Carlton Moss (February 14, 1909 – August 10, 1997) was an African-American screenwriter, actor and film director.[1] Moss directed the documentary Frederick Douglass: The House on Cedar Hill.

Biography

Moss was raised in both North Carolina and Newark. He attended Morgan State University, where he formed an acting troupe called "Toward a Black Theater". Later he wrote The Negro Soldier for Frank Capra, a propaganda film encouraging racial harmony among World War II soldiers and specifically encouraging African-American men to enlist.
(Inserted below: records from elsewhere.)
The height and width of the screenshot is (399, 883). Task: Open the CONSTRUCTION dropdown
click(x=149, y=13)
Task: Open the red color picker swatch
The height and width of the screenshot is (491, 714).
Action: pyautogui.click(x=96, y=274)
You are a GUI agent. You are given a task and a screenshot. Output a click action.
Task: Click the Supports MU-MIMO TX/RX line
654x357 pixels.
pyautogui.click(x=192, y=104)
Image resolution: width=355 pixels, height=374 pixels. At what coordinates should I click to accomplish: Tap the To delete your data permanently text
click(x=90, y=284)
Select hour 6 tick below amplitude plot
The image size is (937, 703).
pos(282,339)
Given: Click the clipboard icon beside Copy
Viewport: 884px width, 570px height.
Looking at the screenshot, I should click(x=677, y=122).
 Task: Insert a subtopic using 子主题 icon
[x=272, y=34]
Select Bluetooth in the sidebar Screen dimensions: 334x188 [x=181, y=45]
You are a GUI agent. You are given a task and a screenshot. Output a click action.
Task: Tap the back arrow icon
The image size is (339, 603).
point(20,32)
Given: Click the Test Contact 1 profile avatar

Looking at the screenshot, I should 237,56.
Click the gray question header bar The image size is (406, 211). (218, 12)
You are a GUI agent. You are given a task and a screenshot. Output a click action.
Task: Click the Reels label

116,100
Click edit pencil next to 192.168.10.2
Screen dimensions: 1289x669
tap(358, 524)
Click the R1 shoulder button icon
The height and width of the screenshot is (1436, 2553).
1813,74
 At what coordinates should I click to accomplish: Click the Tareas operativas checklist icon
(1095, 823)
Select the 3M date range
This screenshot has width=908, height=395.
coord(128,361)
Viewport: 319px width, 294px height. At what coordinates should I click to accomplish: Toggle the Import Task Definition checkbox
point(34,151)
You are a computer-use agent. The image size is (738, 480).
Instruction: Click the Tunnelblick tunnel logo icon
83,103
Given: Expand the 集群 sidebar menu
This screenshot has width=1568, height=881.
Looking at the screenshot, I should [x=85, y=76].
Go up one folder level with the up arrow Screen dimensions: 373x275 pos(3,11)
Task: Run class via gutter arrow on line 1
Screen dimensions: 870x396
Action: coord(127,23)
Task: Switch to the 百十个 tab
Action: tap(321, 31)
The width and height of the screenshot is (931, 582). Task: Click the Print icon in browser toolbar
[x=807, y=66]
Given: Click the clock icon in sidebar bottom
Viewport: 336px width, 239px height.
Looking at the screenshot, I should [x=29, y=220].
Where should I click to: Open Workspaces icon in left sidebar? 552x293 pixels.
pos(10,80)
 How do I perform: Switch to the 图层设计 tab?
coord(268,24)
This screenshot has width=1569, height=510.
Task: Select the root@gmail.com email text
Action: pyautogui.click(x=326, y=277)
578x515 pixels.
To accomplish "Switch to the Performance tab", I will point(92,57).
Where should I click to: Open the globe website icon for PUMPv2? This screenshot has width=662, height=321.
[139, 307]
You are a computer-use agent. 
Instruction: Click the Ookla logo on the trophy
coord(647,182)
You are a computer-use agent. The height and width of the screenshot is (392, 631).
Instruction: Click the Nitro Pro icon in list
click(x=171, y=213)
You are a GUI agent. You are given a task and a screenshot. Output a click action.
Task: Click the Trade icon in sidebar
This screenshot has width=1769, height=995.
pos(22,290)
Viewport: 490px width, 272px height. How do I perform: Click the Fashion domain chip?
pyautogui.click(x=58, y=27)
After this film he became an important figure in independent cinema of African Americans[2] In 1944 Moss went to Europe and made the film Teamwork, a documentary about the work of an African-American quartermaster unit known as "The Redball Express".[3] He had the chance to work with Elia Kazan on Pinky but left the project, as he felt it demeaning to blacks. He later taught as a guest lecturer at Fisk University in Nashville [4] and as a professor at the University of California at Irvine [1] in the Comparative Culture Program,[5] and made educational films about African-American history.[6]

Filmography

  • The Negro Soldier (1943)
  • Teamwork (1944)
  • Frederick Douglass: The House on Cedar Hill (1953)
  • George Washington Carver (1959)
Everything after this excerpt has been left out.